Last week I talked about enmeshment and how it causes fighting. Let me explain how codependence and counterdependence play into it creating a volcanic eruption in many relationships!!
If you will remember, enmeshment is only achieved when people give up part of themselves in order to be in a relationship with the other person. The fighting comes when they are trying to get their needs met through the other person and they can’t. The needs will fight to get met. That’s when you’ll see a historically sweet, loving, giving codependent go postal on her self-centered, oblivious husband. (please excuse my use of gender this week, but that is typically how it plays out).
Let me explain further . . .
Two people (a codependent and a counterdependent) meet and fall in love. They enjoy the delicious, inseparable time that they spend together. They are both giving lavishly to one another. It feels AMAZING and they both want more. Let’s understand that a codependent person is more others-focused and a countderdependent person is more self-focused. Here’s how it plays out . . .
Counterdependent. . .The counterdependent can set his self-focused nature aside for a short while because he wants the girl, but he can only hold it at bay for so long. His self-focused side will eventually surface, not because he’s a bad person, but because it is the way he has traditionally gotten his needs met.
Codependent. . . The codependent is naturally more others-focused and gets her needs met off of meeting other people’s needs. The problem is she unknowingly gives with a subconscious expectation of receiving something in return. Is she wrong to expect something in return? Not completely. But since this is the only way she knows how to get her needs met, she needs the other person to give something back in return. It is her go-to method to get her needs met (Give unto others as you would have them give unto you.)
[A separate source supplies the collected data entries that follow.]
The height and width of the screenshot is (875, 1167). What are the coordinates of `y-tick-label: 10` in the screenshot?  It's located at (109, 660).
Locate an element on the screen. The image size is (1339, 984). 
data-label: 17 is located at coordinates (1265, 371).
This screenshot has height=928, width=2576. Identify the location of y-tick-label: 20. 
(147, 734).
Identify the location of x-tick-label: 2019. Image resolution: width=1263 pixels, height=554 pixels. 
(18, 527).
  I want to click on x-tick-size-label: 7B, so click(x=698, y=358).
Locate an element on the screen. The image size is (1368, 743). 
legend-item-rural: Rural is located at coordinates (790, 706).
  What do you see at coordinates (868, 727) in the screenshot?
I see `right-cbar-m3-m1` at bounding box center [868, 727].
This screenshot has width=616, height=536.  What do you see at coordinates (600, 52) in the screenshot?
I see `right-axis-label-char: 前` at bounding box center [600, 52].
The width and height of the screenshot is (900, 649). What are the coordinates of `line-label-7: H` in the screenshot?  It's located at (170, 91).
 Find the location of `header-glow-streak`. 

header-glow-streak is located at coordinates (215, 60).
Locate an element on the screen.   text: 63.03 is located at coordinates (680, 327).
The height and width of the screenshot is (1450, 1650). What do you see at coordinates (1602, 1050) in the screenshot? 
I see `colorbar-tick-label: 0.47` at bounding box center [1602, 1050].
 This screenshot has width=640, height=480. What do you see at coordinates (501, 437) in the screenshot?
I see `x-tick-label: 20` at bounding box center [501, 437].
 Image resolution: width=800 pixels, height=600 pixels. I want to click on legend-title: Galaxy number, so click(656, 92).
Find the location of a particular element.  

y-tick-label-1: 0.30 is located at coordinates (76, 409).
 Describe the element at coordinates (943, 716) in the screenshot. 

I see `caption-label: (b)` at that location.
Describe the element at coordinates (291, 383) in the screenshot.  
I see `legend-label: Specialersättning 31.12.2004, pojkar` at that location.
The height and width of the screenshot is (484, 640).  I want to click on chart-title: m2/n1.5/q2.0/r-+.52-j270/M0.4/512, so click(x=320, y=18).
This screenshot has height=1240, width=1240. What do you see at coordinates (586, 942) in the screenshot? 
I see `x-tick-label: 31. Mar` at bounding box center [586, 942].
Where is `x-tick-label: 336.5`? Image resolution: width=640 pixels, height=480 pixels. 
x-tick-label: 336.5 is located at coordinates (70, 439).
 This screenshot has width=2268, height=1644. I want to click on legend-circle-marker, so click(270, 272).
Now watch this . . .The codependent has fallen in love with a guy who is loving and giving, she thinks this is a perfect scenario for her to get her needs met. She gives and gives and gives to make him happy naively thinking they both get their needs met the same way – by giving to the other. Once the counterdependent gets the girl, however, he settles in and begins to enjoy the love he’s receiving and reverts back to being more self-focused. She gives, he takes. Understand, however, he doesn’t detect there is a problem because the codependent is joyfully giving to him. She is giving and giving and is building anticipation for the “payout” she’ll get back for all of her giving. It never comes. She notices he’s not giving and may make a hint or two about it, but she dives back into “her way” and gives more hoping this time he’ll spring into action. Her self-focused lover has no idea there is a problem because he feels loved and doesn’t detect her growing anger. He assumes she must be getting her needs met as well.
You can imagine (or maybe you’ve lived) what happens next. The codependent gets angry (aggressively or passively, or both). Both are surprised at the level of resentment and anger that has been building silently for years. Now all the common defense mechanisms enter the picture: defensiveness, blame, cross-complaining, cut-off, etc. and an all-out war ensues.
Codependence and counterdependence are both unhealthy coping mechanisms and lead to mayhem in a relationship. It is easy to blame the counterdependent, but the codependent is equally to blame. It takes two to tango!